• [Brief]
For this exercise, copy out each line of the material below that includes "agent".

• [Information]
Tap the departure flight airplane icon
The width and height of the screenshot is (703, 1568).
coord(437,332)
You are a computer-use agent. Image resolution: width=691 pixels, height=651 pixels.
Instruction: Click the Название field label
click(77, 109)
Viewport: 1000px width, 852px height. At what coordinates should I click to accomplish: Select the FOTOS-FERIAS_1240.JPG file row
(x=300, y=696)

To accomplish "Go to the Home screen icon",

==

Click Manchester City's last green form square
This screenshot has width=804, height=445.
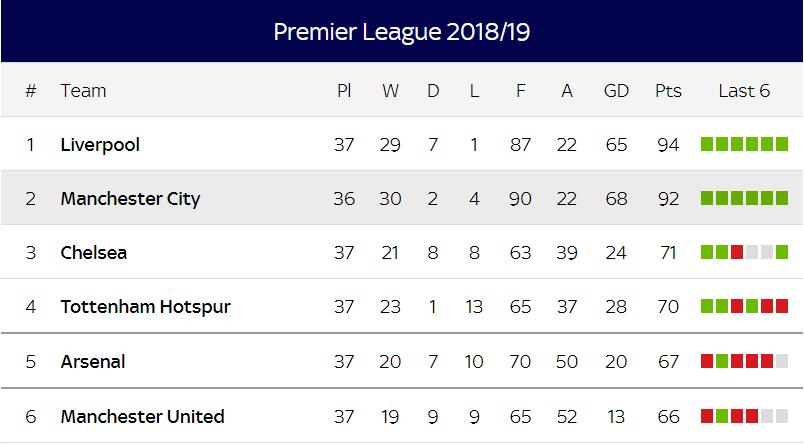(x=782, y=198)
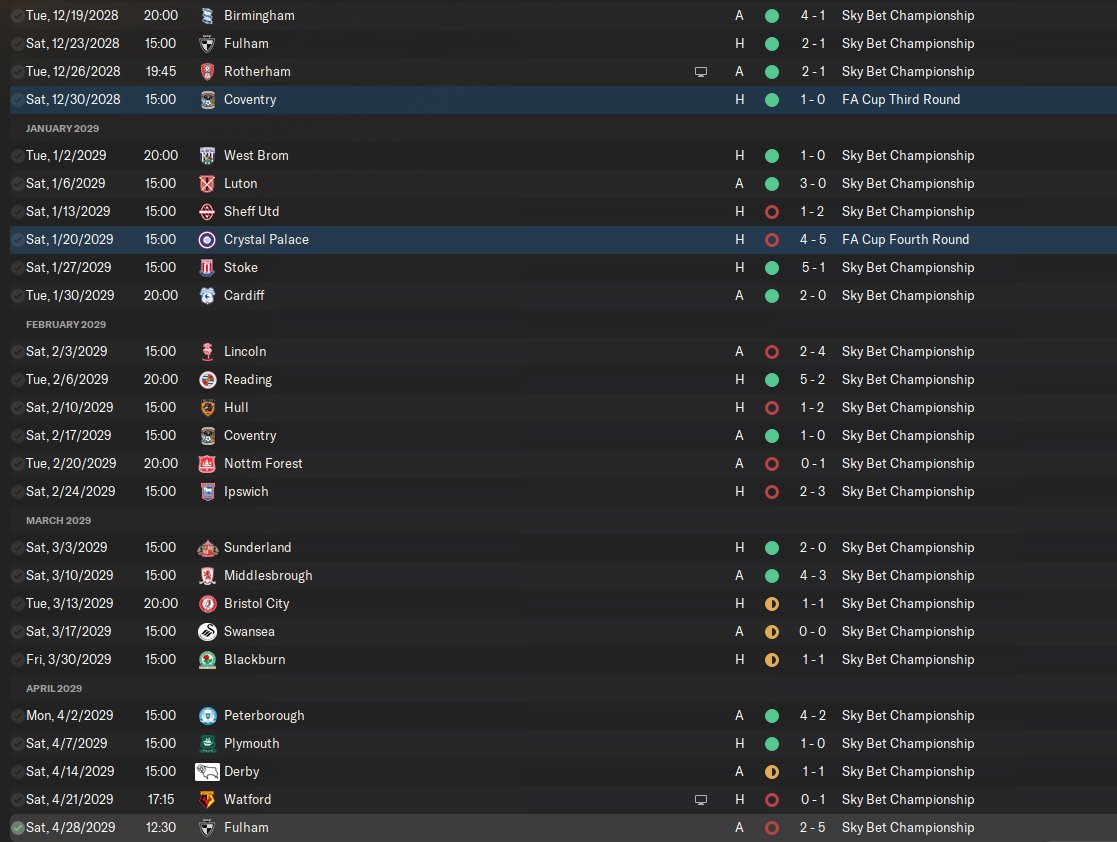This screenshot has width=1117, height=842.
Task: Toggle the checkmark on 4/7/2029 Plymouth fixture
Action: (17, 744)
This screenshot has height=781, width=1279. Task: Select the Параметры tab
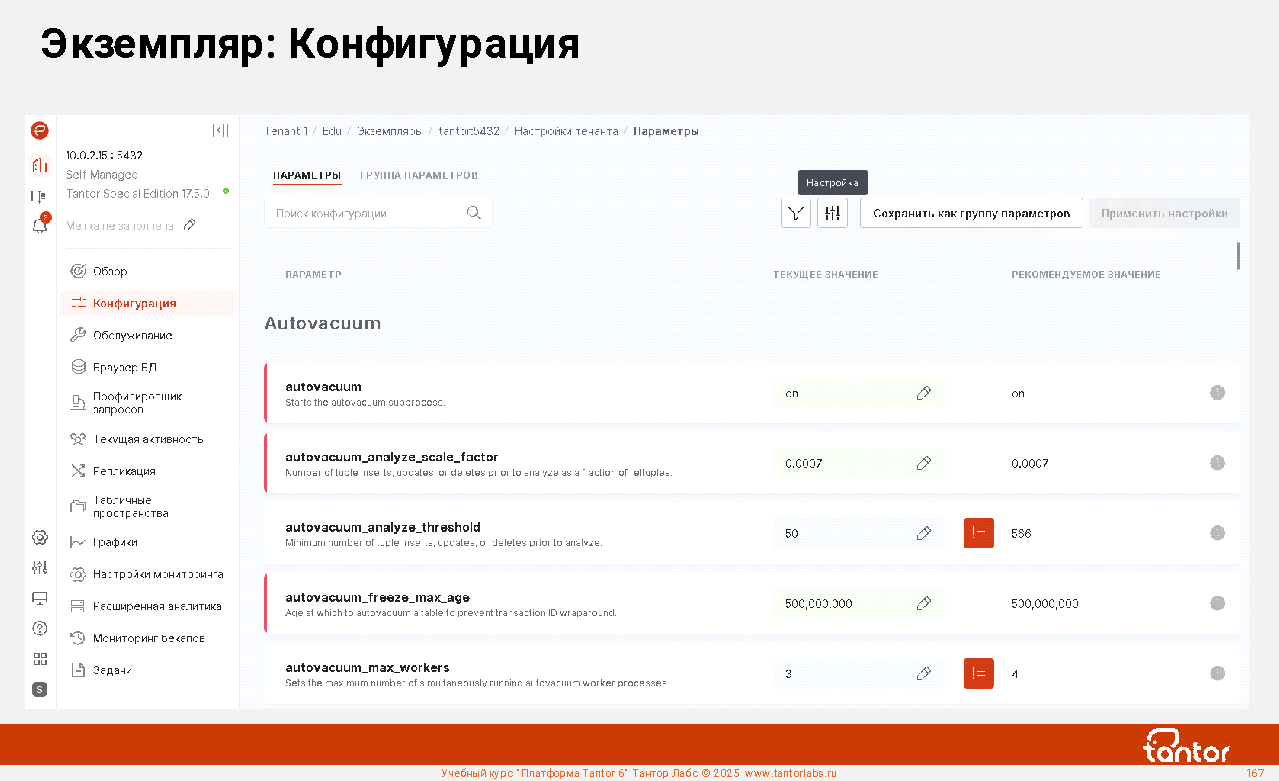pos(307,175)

---

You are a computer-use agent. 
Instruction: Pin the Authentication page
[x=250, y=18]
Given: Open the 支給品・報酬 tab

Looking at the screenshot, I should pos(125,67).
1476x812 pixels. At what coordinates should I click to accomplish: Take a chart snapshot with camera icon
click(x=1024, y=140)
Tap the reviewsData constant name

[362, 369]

• [Written solution]
You are a computer-use agent. Image resolution: width=691 pixels, height=651 pixels.
You are a computer-use agent. 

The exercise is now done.